Феба многозначительно кивнула. В этот момент ее лицо лишилось обычной для Фица Марстона иронии.

– Меня познакомили с мистером Блейком несколько месяцев назад у леди Каролины Лэм. Я уверен, что она покровительствует ему отчасти из-за его чудаковатости. Правда, я не нахожу его таковым. По-моему, он гений. Его необычный взгляд на вещи иногда приводит меня в трепет.

«Что я делаю, черт возьми? И потом, в данный момент меня приводит в трепет вовсе не мистер Блейк».

Вежливого кивка лорду Линсли было бы достаточно. Поклона – более чем достаточно. Однако она пожала ему руку и вовлекла его в задушевный разговор. Это уже было излишеством.

Помнится, мистер Блейк однажды написал: «Дорога излишества ведет ко дворцу мудрости». Но мистер Блейк – не женщина, и ему не приходится скрываться под чужой личиной.

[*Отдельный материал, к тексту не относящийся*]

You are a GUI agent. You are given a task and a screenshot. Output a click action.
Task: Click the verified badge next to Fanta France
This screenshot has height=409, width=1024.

Феба чувствовала, как опасно вести беседу с мистером Линсли: еще немного, и ее маска окончательно спадет.

Но она не могла не смотреть на его красивое лицо и внушительную фигуру. А он, в свою очередь, откровенно любовался ее элегантной внешностью, и это было приятно.

В душе Фебы росла симпатия к лорду Линсли. Впрочем, точно такую же симпатию она испытала бы к любому другому мужчине, который разделил бы ее восторг перед работами мистера Блейка. Кроме того, ей понравилось его короткое выступление в парламенте. Убеждения этого человека вызывали в ней уважение.

Феба хотела продолжить разговор, рассказать о книге с поразительными иллюстрациями, которую она только что купила, и услышать мнение Линсли по самым разным вопросам. Она хотела узнать его лучше.

Может быть, он пригласит ее выпить в таверну? Джентльмену не возбраняется полчасика посидеть в компании другого джентльмена, даже в таком дешевом районе. К тому же Линсли скоро уедет в свой Линкольншир…

– Я слышал, – сказал лорд, – вышло новое издание «Песен о невинности». Вы видели эту книгу, мистер Марстон?

О Боже! У Фебы засосало под ложечкой. Легкая улыбка быстро сошла с ее лица.

Дэвид удивленно наблюдал за своим собеседником. Во взгляде юноши вдруг мелькнула боль, потом его черты застыли, превратившись в надменную маску.

«Но что я такого сказал?» Марстон казался таким вежливым и обходительным! Однако сейчас его чувственные губы скривились в гадкой ухмылке.

– «Песни о невинности», лорд Линсли? Вы имеете в виду низкопробные куплеты про детей?

– Да, это песенки про детей. Но я отнюдь не нахожу их низкопробными.

Марстон пожал плечами:

– Каждому свое. Что до меня, то я вообще стараюсь не смотреть на маленьких шкодников. Терпеть не могу детей и книги про них. До свидания, милорд. Желаю вам хорошей зимы.

Он отвесил изящный полупоклон и, резко отвернувшись, зашагал прочь. Лорд Линсли растерянно и слегка встревоженно смотрел Марстону вслед.

Феба свернула на Стрэнд и наняла кеб. Всю дорогу до дома она ругала себя за грубость.

«Но я просто не могла вести себя по-другому», – подумала она.

С тех пор как умер Брайан, она была не в состоянии спокойно смотреть на детей. И даже думать о них без содрогания.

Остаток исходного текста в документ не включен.